Die neue Wohnung der Franks war nach Ediths Einschätzung «ähnlich der in der Ganghofer Straße, nur viel kleiner»[58]. Aber es war ein Zuhause, aus dem man auf die Straße treten konnte, ohne SA-Männern zu begegnen, die antisemitische Losungen brüllten. Da sie die Wohnung einzurichten hatten und allerlei Formalitäten zu bewältigen waren, erschien es den Eltern Frank vorerst besser, ihre Töchter bei der Großmutter und den Onkeln zu lassen – dort waren die beiden gut aufgehoben.

Margot kam Ende Dezember 1933 aus Aachen nach Amsterdam, da sie rechtzeitig zum Ende der Weihnachtsferien in die nahe gelegene Grundschule in der Jekerstraat eingeschult werden sollte. Der schüchternen Margot fiel die Eingewöhnung in der neuen Umgebung anfangs sichtlich schwer, die fremde Sprache trug dazu bei. Beflissen, wissbegierig und ehrgeizig, gehörte Margot jedoch bald zu den Klassenbesten. Anne musste noch etwas warten, bis sie nachgeholt wurde. Wann genau und wie sie nach Amsterdam kam, ist ungewiss. Sie erinnerte sich in ihrem Tagebuch, ihrer Schwester Margot zum Geburtstag im Februar 1934 auf den Gabentisch gesetzt worden zu sein[59]; wahrscheinlich brachten ihre Onkel sie zu diesem Anlass mit dem Auto nach Amsterdam.

Edith Frank versuchte, die Kontakte nach Deutschland nicht abreißen zu lassen. Im März 1934 schrieb sie nach Frankfurt: «Seit Dezember haben wir eine kleine Wohnung in Amsterdam. Margot kam Weihnachten und Anne jetzt. Beide sind vergnügt, Anne ein kleiner Komiker.»[60]

Nach zwei Monaten endlich war ein Platz für Anne im Kindergarten der Montessori-Schule in der Nierstraat frei, unweit von Margots Grundschule. Anne brauchte mit ihrem Freiheitsdrang eine Umgebung, die ihren Neigungen und ihrem Temperament den nötigen Raum ließ. Für Margot zogen die Eltern eine herkömmliche Schule vor, auf der es auf jeden Fall deutlich liberaler zuging als auf den Regelschulen in Deutschland, zumal unter den Nazis. Edith Frank schrieb mit spürbarer Erleichterung an die Frankfurter Freunde: «Margot geht gern zur Schule und Anne mit großer Freude zum Kindergarten […].»[61] Dort schloss Anne Freundschaft mit Hannah («Hanneli») Goslar. Als Hannah Anne im Kindergarten entdeckte (sie waren einander schon einmal kurz in einem Lebensmittelgeschäft in Begleitung ihrer Mütter begegnet), flogen sie sich in die Arme, und Frau Goslar «konnte beruhigt nach Hause gehen», denn Hannah hatte ihre «Schüchternheit abgelegt» und gleichzeitig ihre «Mutter vergessen».[62]

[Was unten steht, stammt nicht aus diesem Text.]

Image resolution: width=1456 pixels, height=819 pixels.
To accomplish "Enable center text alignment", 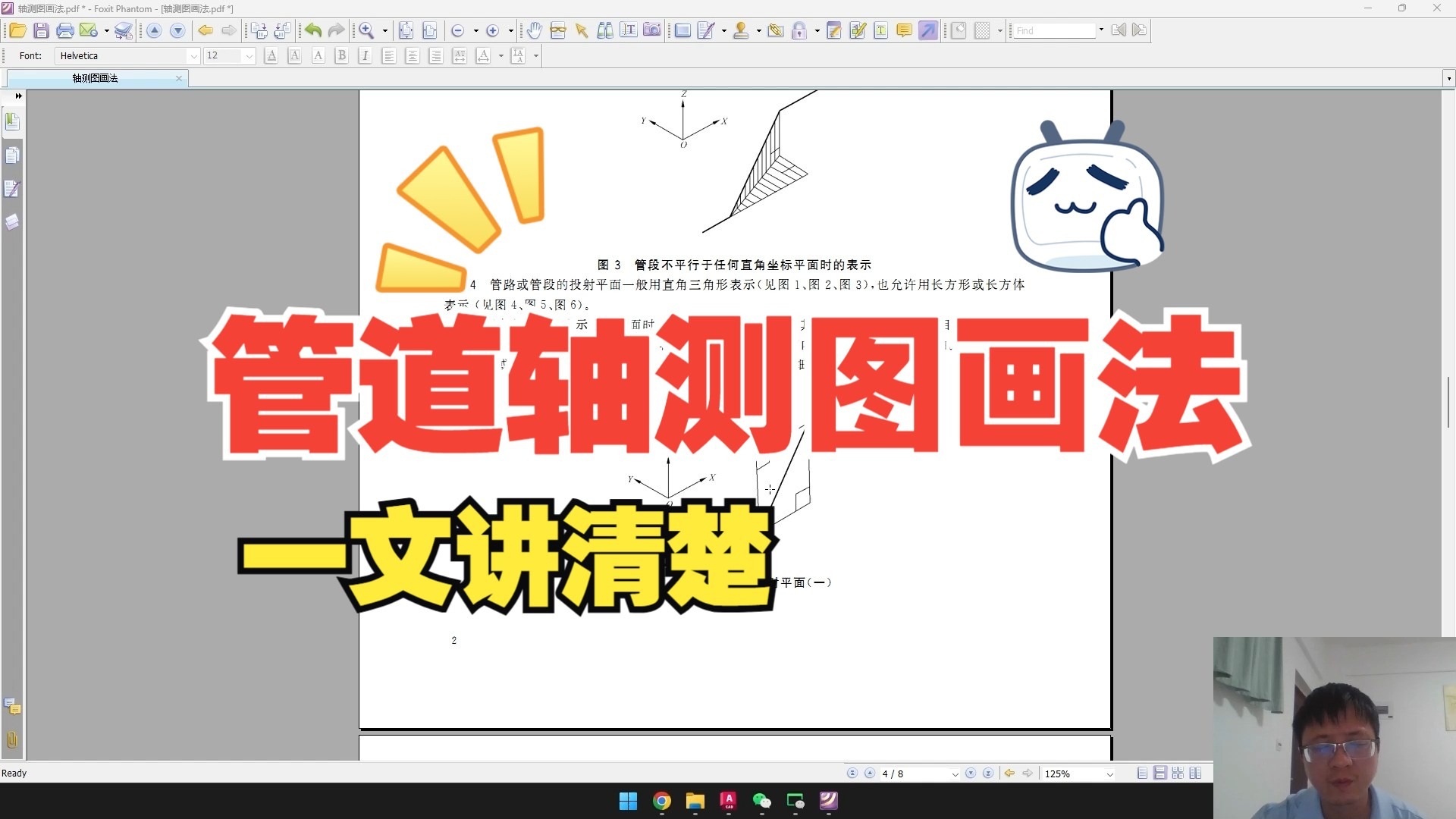I will coord(413,55).
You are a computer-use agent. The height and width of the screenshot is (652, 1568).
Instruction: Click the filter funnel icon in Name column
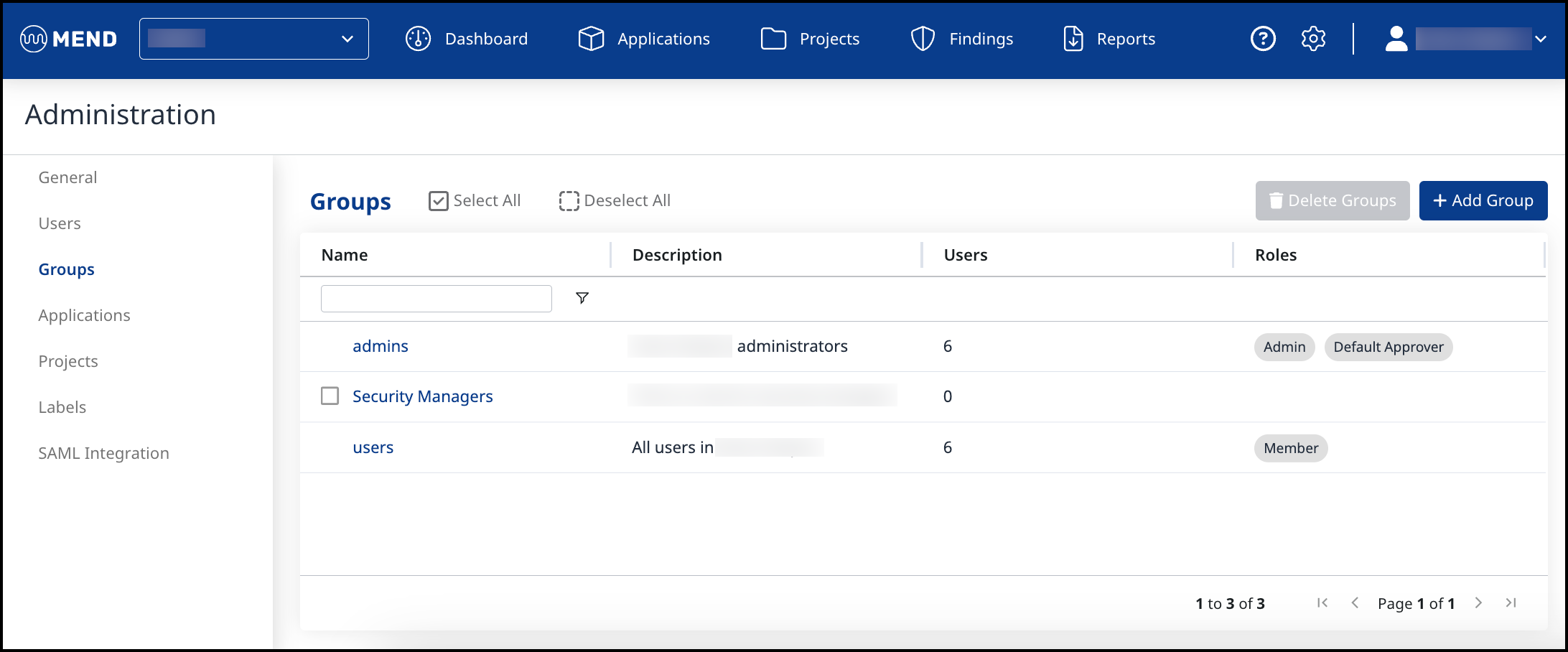[582, 298]
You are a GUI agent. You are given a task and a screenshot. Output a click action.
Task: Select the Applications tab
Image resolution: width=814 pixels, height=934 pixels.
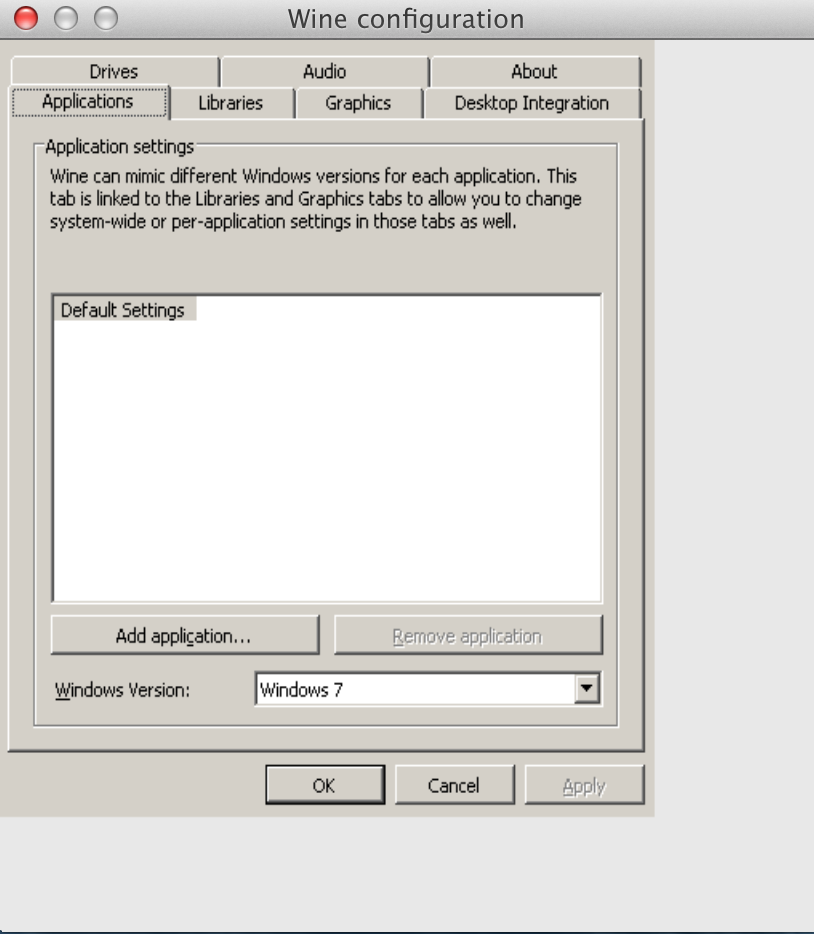click(x=88, y=102)
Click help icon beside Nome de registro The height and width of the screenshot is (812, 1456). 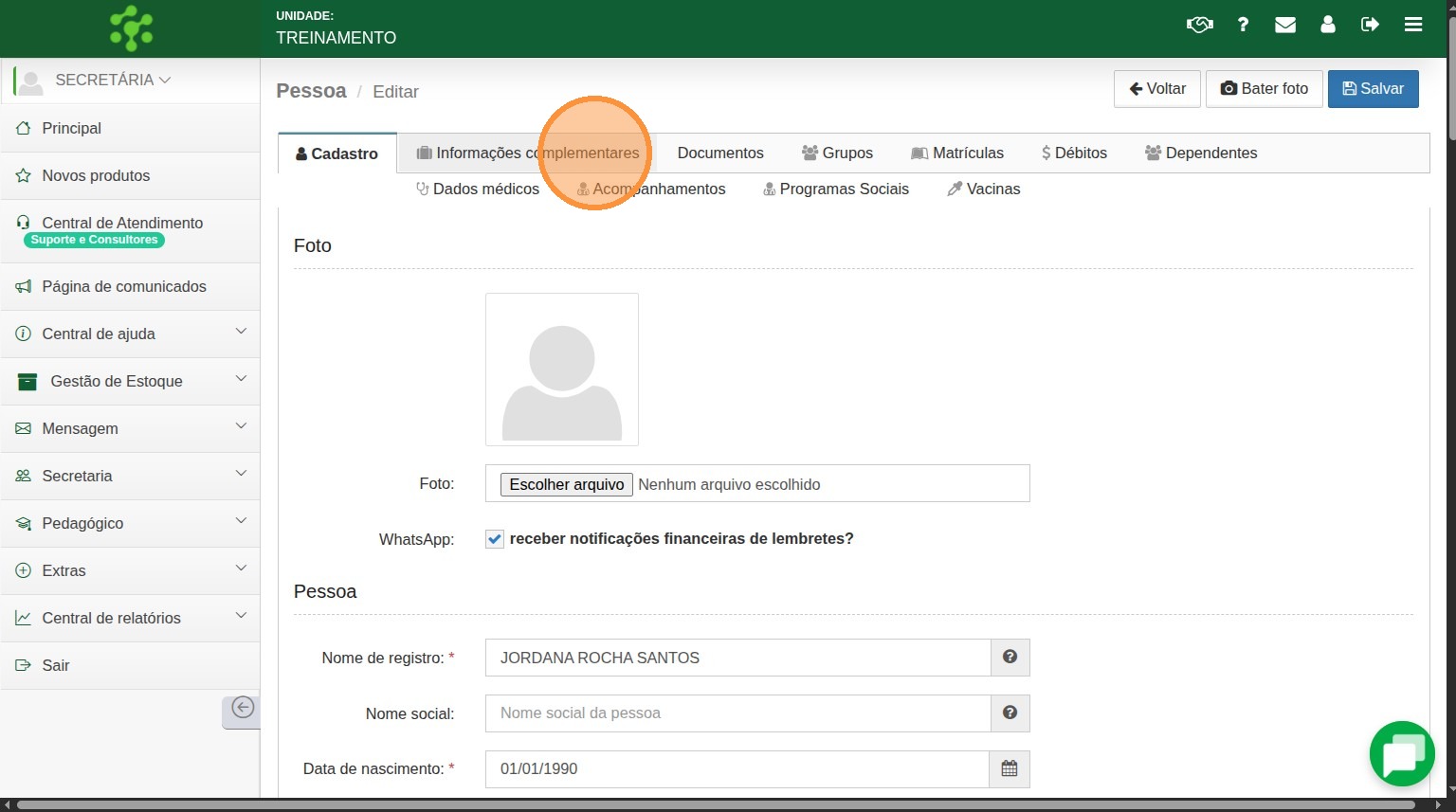[1010, 657]
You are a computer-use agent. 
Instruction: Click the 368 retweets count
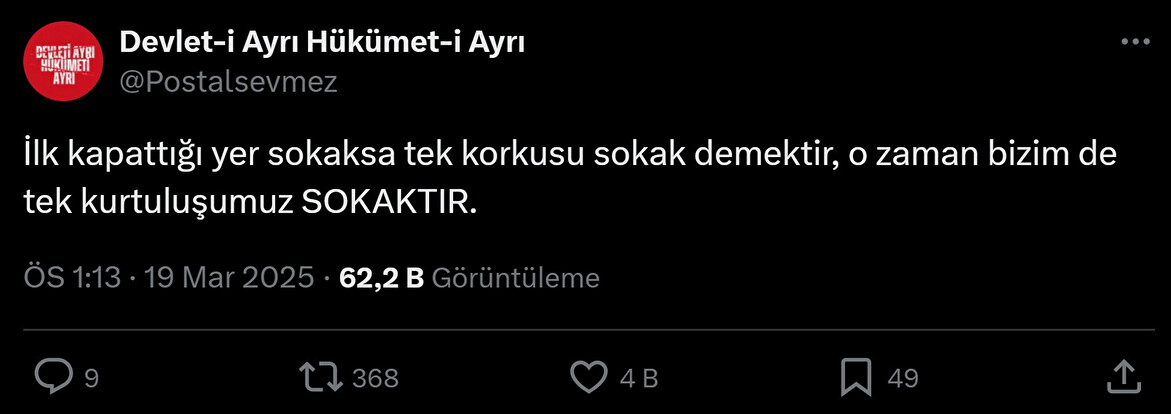[x=375, y=378]
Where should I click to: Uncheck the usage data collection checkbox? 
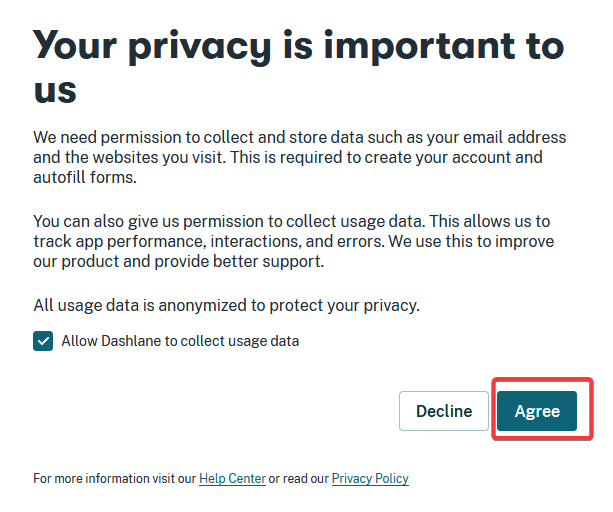click(43, 341)
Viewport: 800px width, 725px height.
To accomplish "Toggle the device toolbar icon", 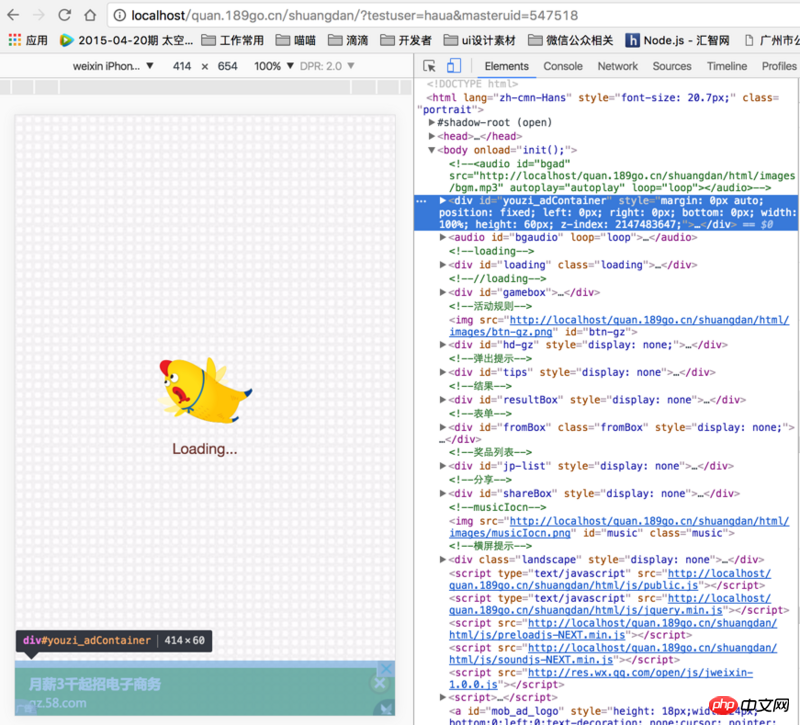I will (453, 66).
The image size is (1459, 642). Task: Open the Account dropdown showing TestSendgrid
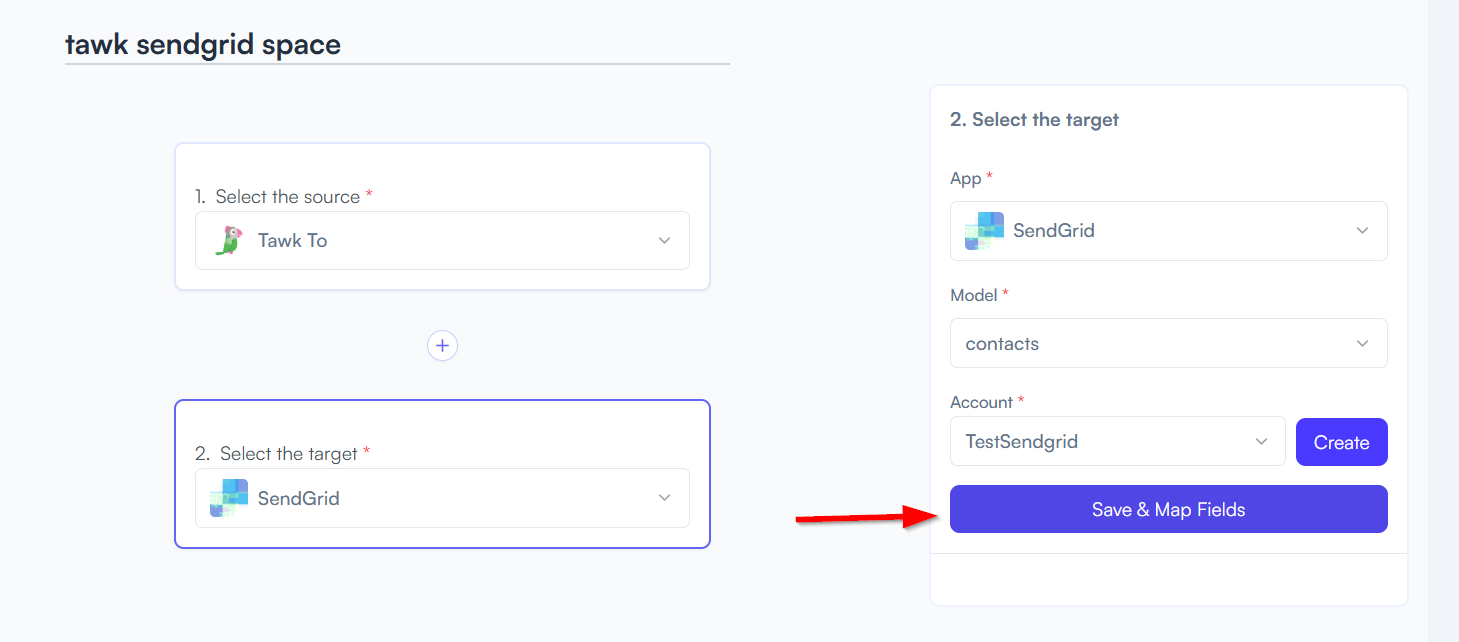1117,441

Auch die Familie Goslar stammte aus Deutschland. Hannahs Vater Hans Goslar war von 1919 bis zu seiner politisch motivierten Beurlaubung im Jahre 1932 Leiter der Pressestelle des Preußischen Staatsministeriums gewesen und hatte aus seiner Gegnerschaft zu den Nazis nie einen Hehl gemacht.[63] Die Hoffnung des Sozialdemokraten, dass der preußische Ministerpräsident Braun «mit Polizei und Reichsbanner gegen Adolf Hitler bzw. von Papen kämpfen werde», hatte sich nicht erfüllt.[64]